Mediaevalism spanned a thousand years. Over those centuries, Mallorca experienced conquest by Vandals, Byzantines, Arabs and Catalans. Of the Vandals, we know very little, other than the fact that they tended to live up to their name. Byzantine evidence is greater, such as with remains at Son Peretó in Manacor and the fortifications of Alaró, the Castell del Rei in Pollensa and Castell de Santueri in Felanitx. But even this is limited. The Arabs and the Catalans truly defined what we know of Mallorca's mediaevalism.
It is Catalan mediaevalism, above all, which marks the link with the past to the present. Mallorca's pretensions to contributing to a European intellectual heritage emerged soon after the conquest of Jaume I. Ramon Llull embodied this. It was he who was also instrumental in determining a mediaeval landscape that survives, as with Miramar in the Tramuntana, a mountain range that was otherwise shaped by mediaeval cultures. Unesco has recognised how those cultures influenced the mountains with their human intervention - the dry stone structures most of all.
The Catalans brought with them new fortifications, grander affairs than the ancient ones such as the Castell del Rei. Typically, they expanded what was already there. In Capdepera, the original castle dates from the early fourth century. While the Arabs extended it, the Catalans were to increase its size very much more significantly.
The Romans had named it Caput petrae, the head of stone. From this Latin origin came Cap de la Pera. The first documented reference to Cap de la Pera was in the "Llibre dels fets" which chronicled the reign of Jaume I. The proximity of this north-eastern part of Mallorca to Menorca was the reason why it was chosen for an act of formal surrender: by the Arabs of Menorca.
The name Capdepera was officially recognised when the village was granted its "royal" status by Jaume II in 1300, a status that was given to many Mallorcan villages at that time. It was a "vila". It was Jaume II who was the great fortification builder. Along the coast from Capdepera, he ordered the building of the walls of Alcudia. Pope Innocent IV issued a papal bull in 1248 by which the parish of Sant Jaume de Guinyent was established. It was later to be known as Sant Jaume d'Alcudia, retaining the name that the Arabs had introduced. Alcudia's walls were to protect the village but they were also the grand fortification for the north of Mallorca. Capdepera's castle was to defend the north-east and, like Alcudia's walls, to also defend the people.
Exposed on the north-eastern tip, the villagers - for their safety and in order to defend the castle - were moved inside its walls. There were some sixty dwellings in all. The castle was one of the principal examples of the building of later mediaeval fortification.

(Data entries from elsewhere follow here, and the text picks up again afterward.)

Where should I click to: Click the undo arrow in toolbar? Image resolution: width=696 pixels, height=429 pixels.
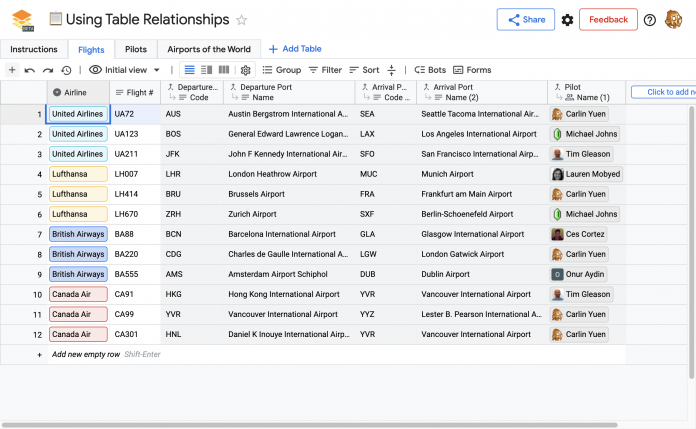(30, 70)
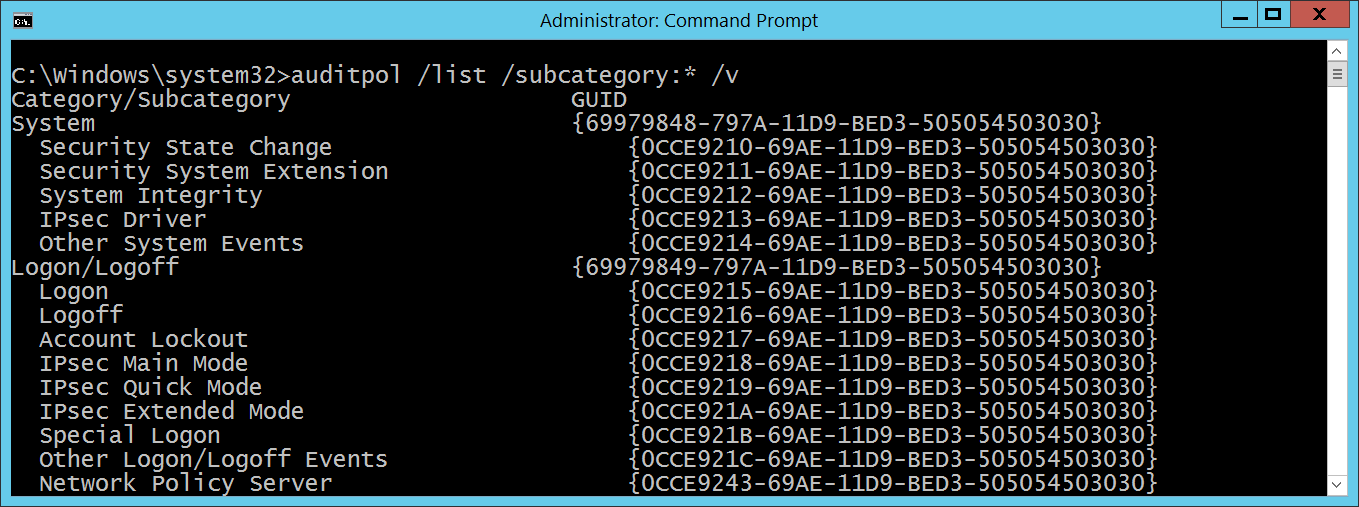
Task: Close the Administrator Command Prompt window
Action: coord(1319,15)
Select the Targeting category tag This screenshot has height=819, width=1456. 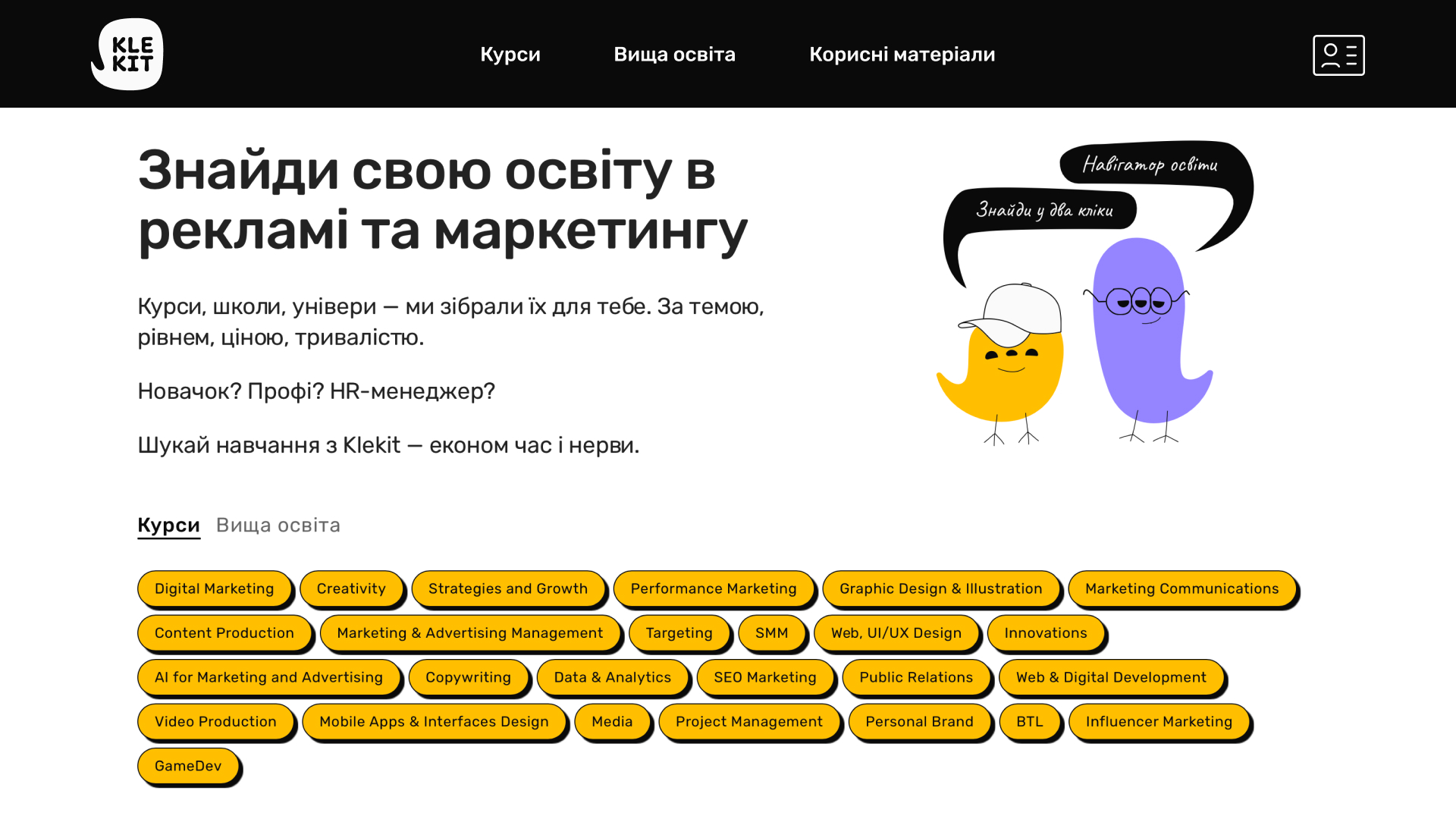[x=679, y=632]
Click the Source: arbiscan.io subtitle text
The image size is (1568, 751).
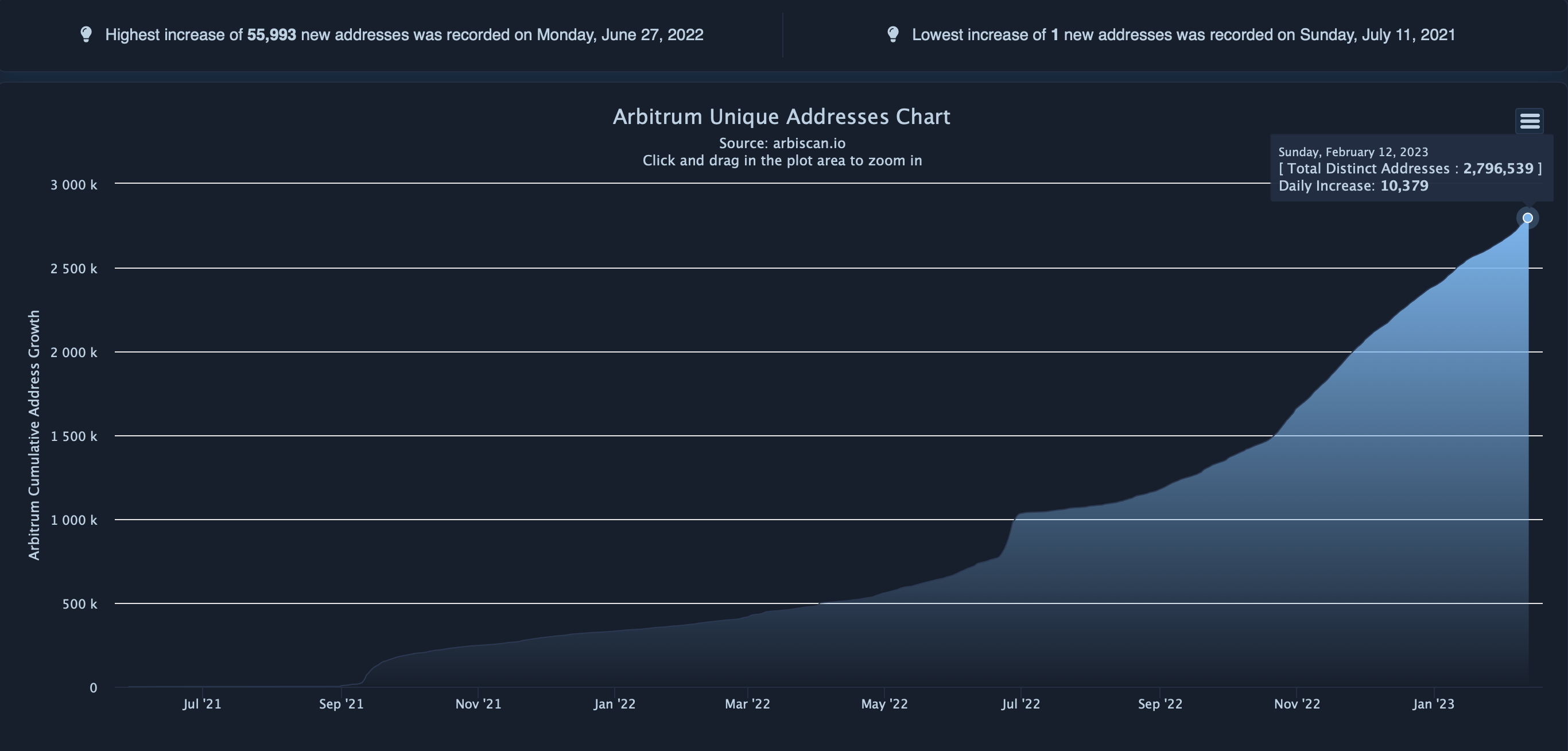pyautogui.click(x=782, y=143)
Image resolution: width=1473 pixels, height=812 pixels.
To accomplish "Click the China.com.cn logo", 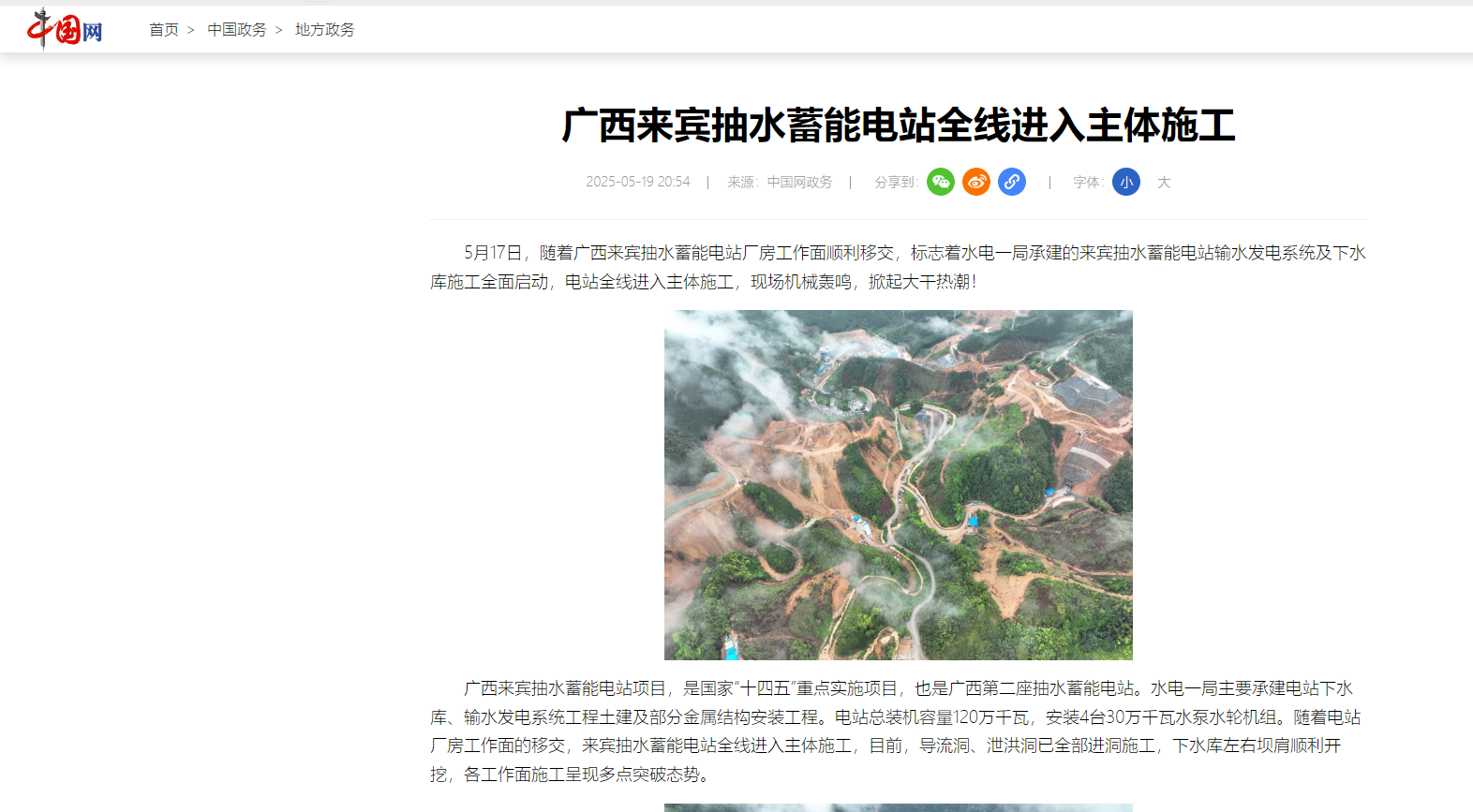I will (65, 29).
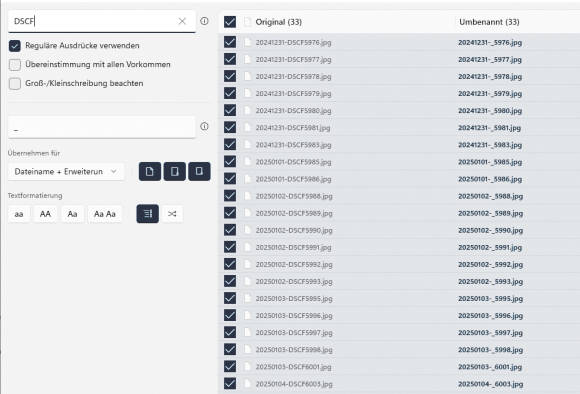Toggle the include files icon button
The height and width of the screenshot is (394, 580).
click(150, 171)
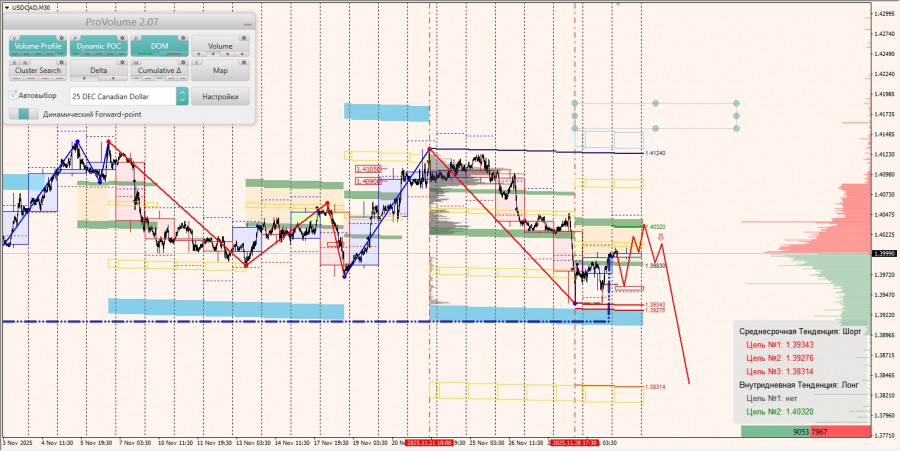Expand the USDCAD.M30 chart title arrow
900x451 pixels.
click(x=6, y=7)
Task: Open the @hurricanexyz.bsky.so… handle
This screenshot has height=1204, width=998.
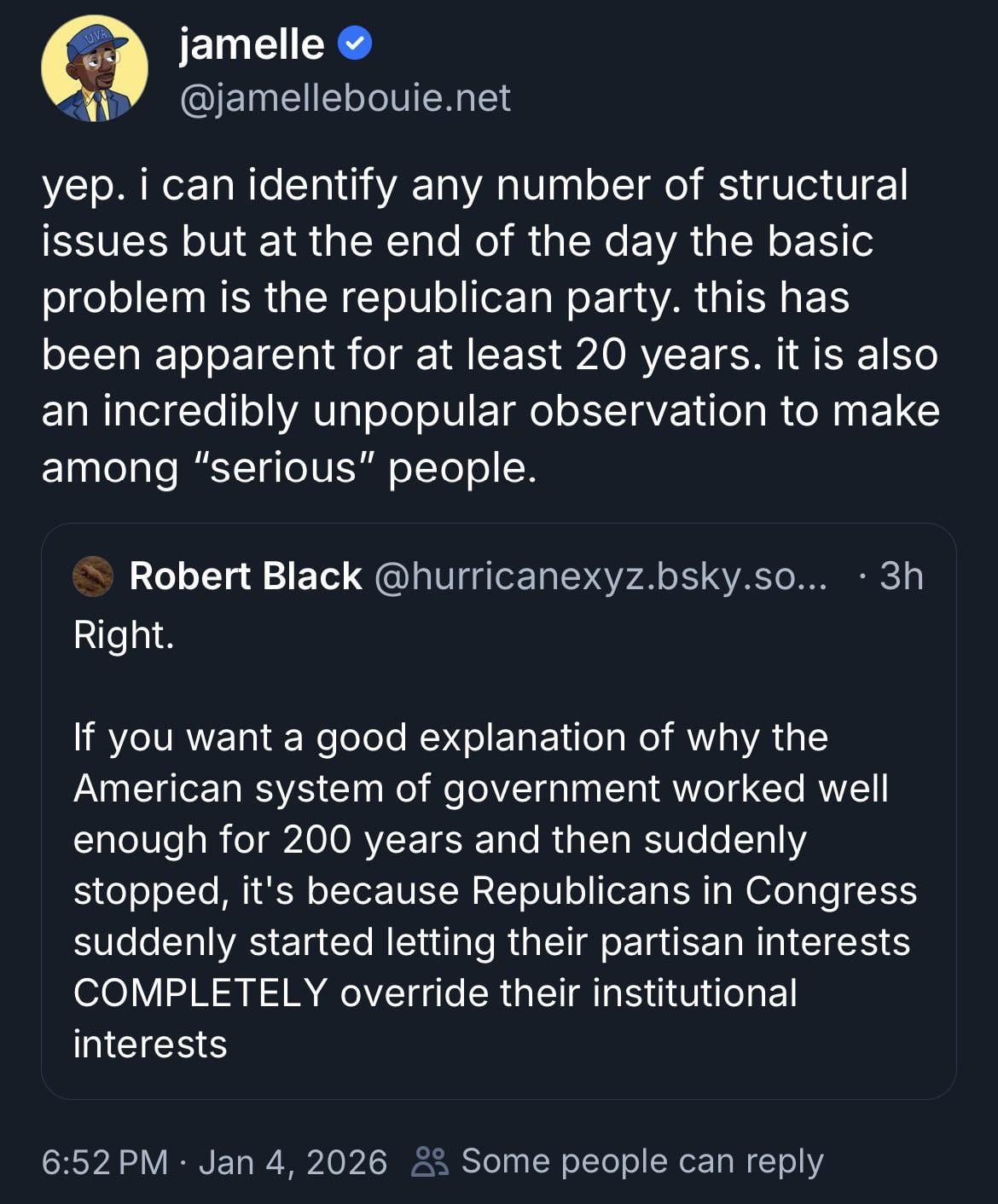Action: 601,576
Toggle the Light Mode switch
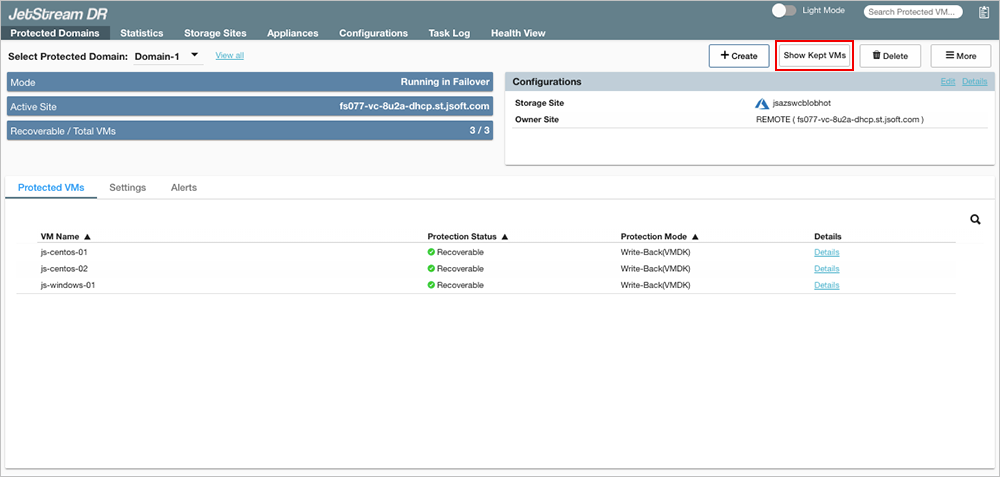 point(784,11)
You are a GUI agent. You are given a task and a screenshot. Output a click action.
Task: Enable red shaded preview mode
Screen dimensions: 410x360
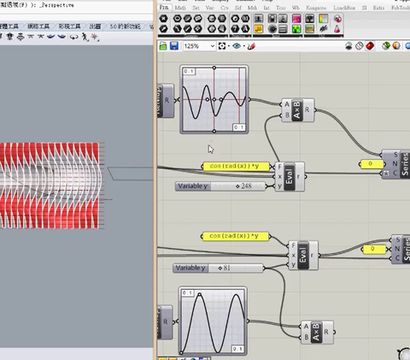pyautogui.click(x=370, y=46)
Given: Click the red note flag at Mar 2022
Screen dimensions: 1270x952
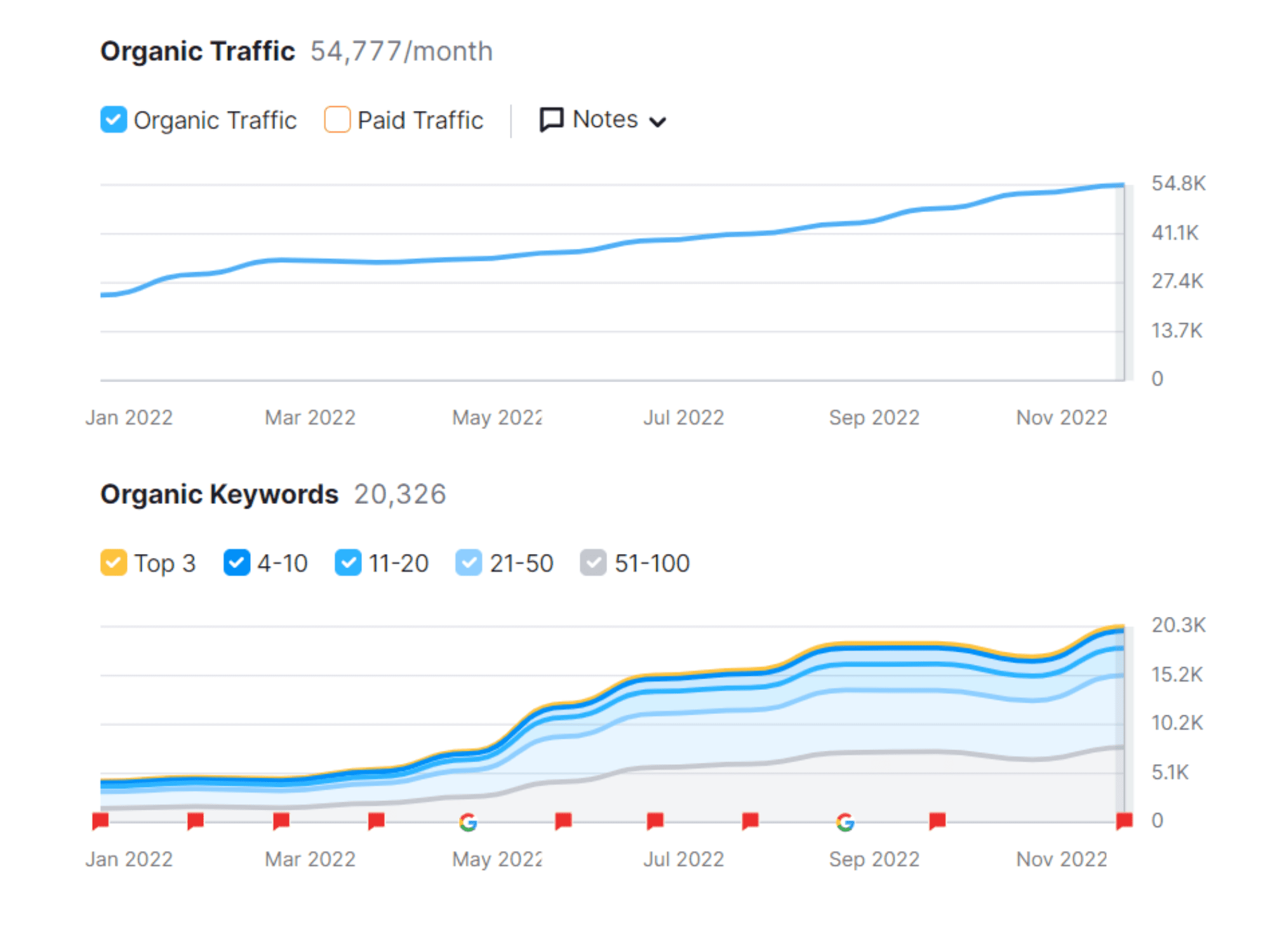Looking at the screenshot, I should (281, 820).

Nowadays, Capdepera recognises its mediaeval roots more than mostly anywhere else in Mallorca. Since 2000 there has been the annual Mediaeval Market. Whereas there are any number of mediaeval themes to fairs, Capdepera goes the whole hog. Over a weekend in May, it seeks to re-create the atmosphere of some 700 years ago. It is probably as well that it doesn't do this with true authenticity - given that sanitary conditions were not like they are today - but in spirit it can be said that the market is to the fore in demonstrating quite how much mediaevalism survives in Mallorca.